On Tue, Oct 02, 2018 at 04:14:39PM +0200, Andrea Bolognani wrote:
Background
==========
We have plenty of features in libvirt, some of which were designed at
a time when the virtualization story was much more straightforward
than the multi-architecture, multi-hypervisor, multi-machine world we
currently live in and, while we have found ways to keep the APIs
chugging along, the result is sometimes somewhat confusing for users
and application developers, as well as requiring libvirt developers
themselves to spend quite a bit of collective time working around
decisions that, in hindsight, turn out to have been less than
fortunate.
Two concrete examples are considered here: one is the
virConnectNumOfDomains() API which, while known to be racy and having
non-racy alternatives, can still be used by developers without
getting any kind of warning in the process; the other one is the
ability to define a domain without specifying the machine type, which
is becoming increasingly problematic now with some x86_64 features
being limited to q35 and downstreams looking to push for its
adoption, as well as being a manifestation of the more general
problem of libvirt's default being sometimes too conservative and at
odds with the existence of slimmed-down QEMU binaries being built
with reducing the total attack surface in mind.

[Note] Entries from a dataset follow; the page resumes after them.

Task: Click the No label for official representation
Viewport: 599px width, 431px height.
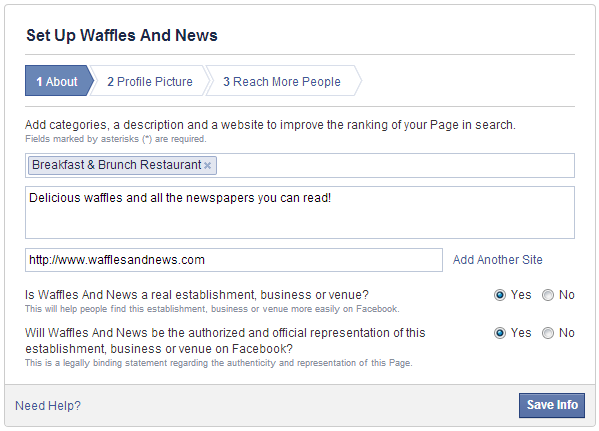Action: click(567, 333)
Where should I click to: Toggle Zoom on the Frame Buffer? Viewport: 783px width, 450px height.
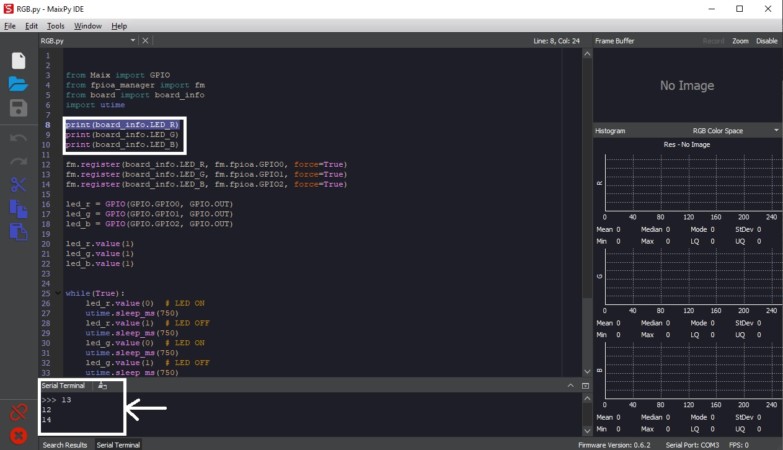pyautogui.click(x=740, y=41)
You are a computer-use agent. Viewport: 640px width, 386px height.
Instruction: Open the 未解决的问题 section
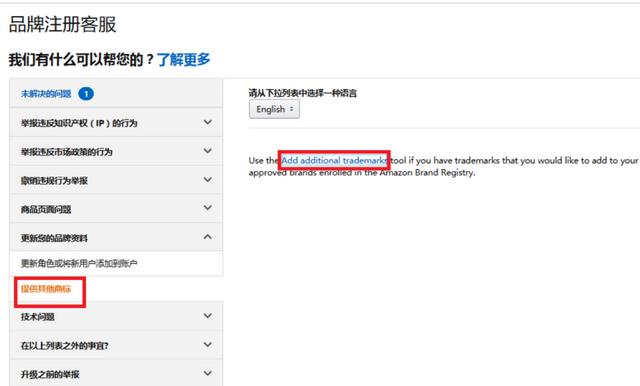(46, 94)

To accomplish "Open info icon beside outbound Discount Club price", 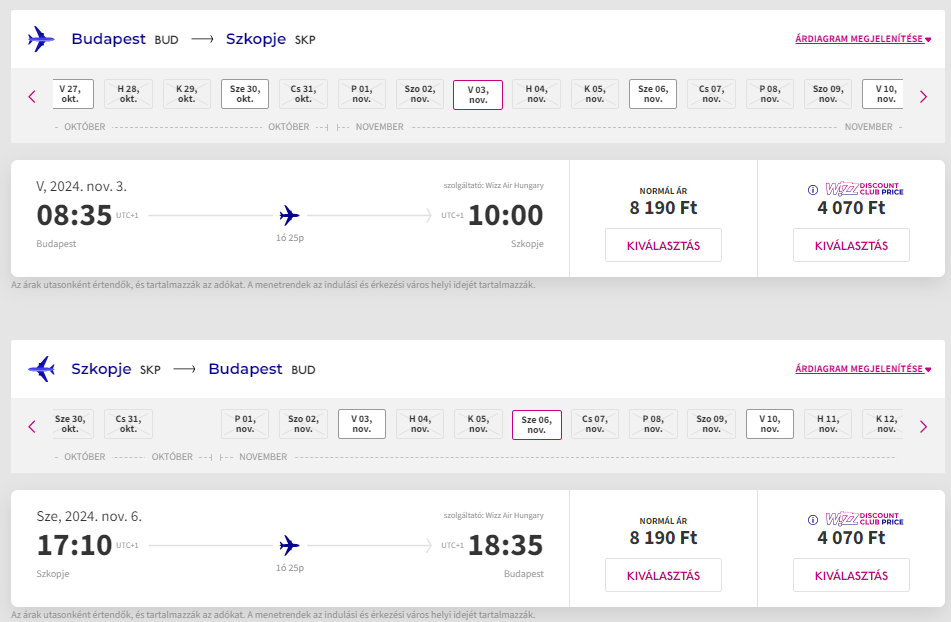I will [x=813, y=190].
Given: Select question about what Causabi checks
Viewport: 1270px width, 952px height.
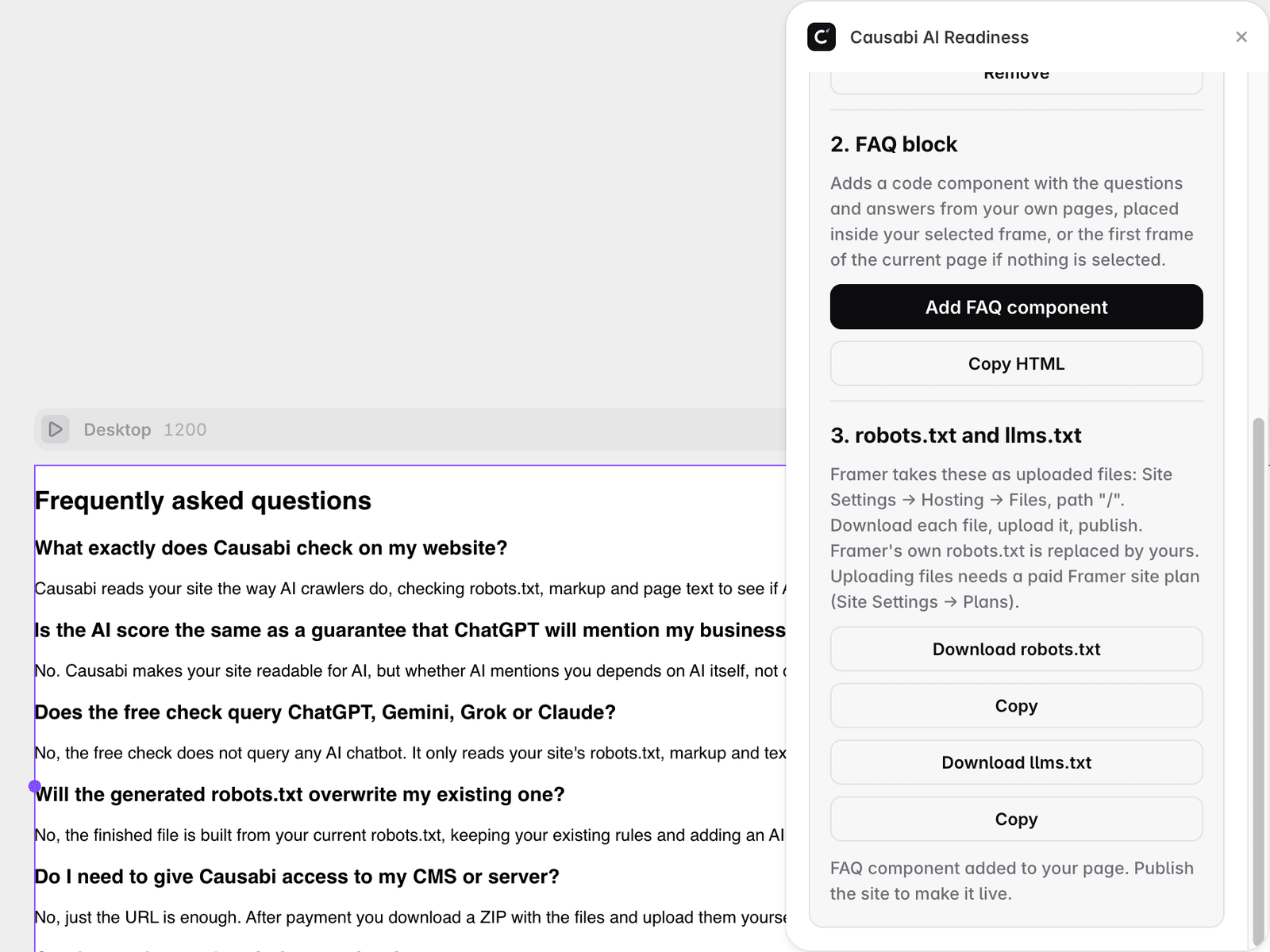Looking at the screenshot, I should click(x=271, y=548).
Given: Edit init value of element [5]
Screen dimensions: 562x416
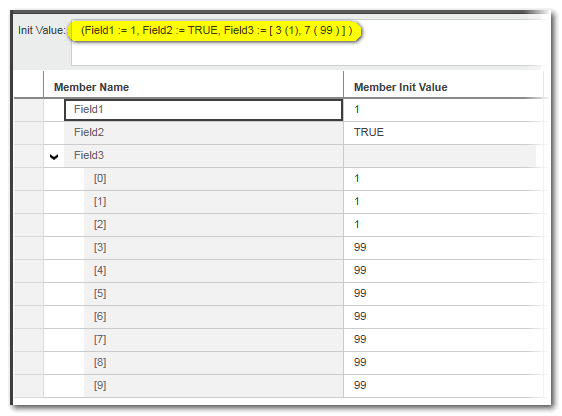Looking at the screenshot, I should tap(443, 293).
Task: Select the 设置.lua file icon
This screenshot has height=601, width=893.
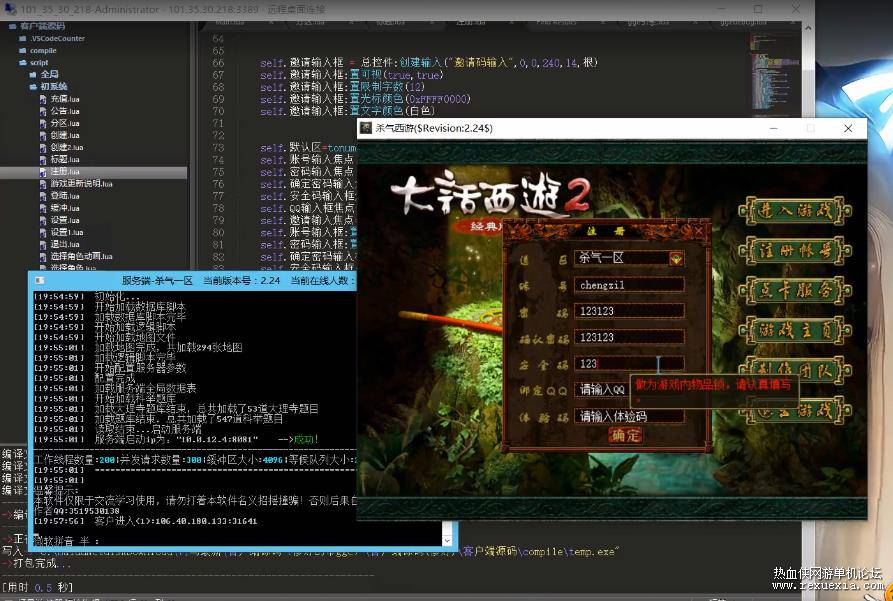Action: pyautogui.click(x=43, y=220)
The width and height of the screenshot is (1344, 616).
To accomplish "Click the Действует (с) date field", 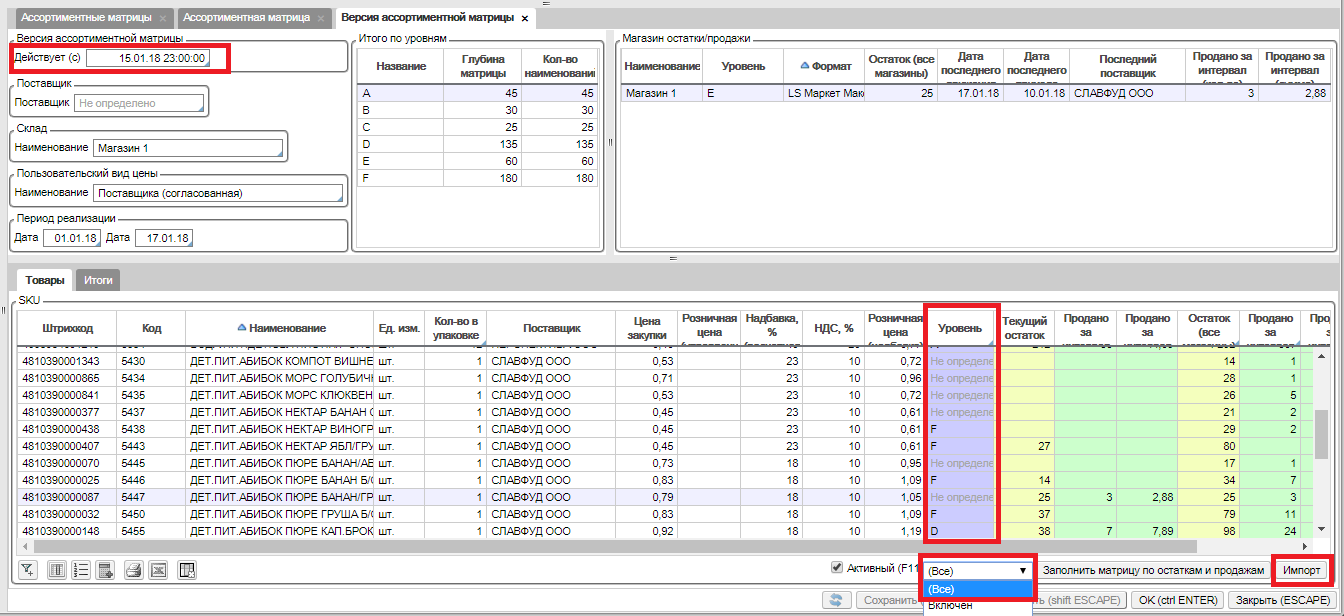I will (x=148, y=58).
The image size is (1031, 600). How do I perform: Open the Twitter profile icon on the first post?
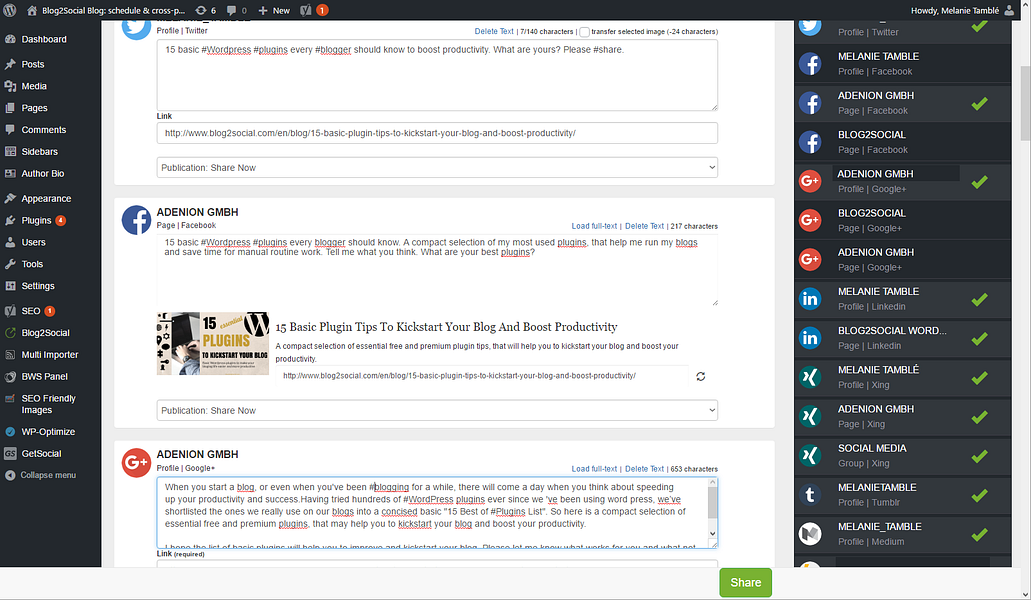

Having a proper deprecation story in libvirt would allow us to point
users and developers towards the recommended solution in each case,
be it using a different API or querying libosinfo for information;
after a generous grace period, we could then remove the problematic
functionality altogether. This would be a more conservative version
of the process we already have in place for dropping support for
older QEMU releases, which recently has allowed us to ax massive
chunks of effectively dead code and simplify parts of libvirt quite
significantly.
I don't think we'll ever be able to remove the functionality.
If informing the app developers is the goal, a "Deprecated Features"
section in news.xml could do the trick.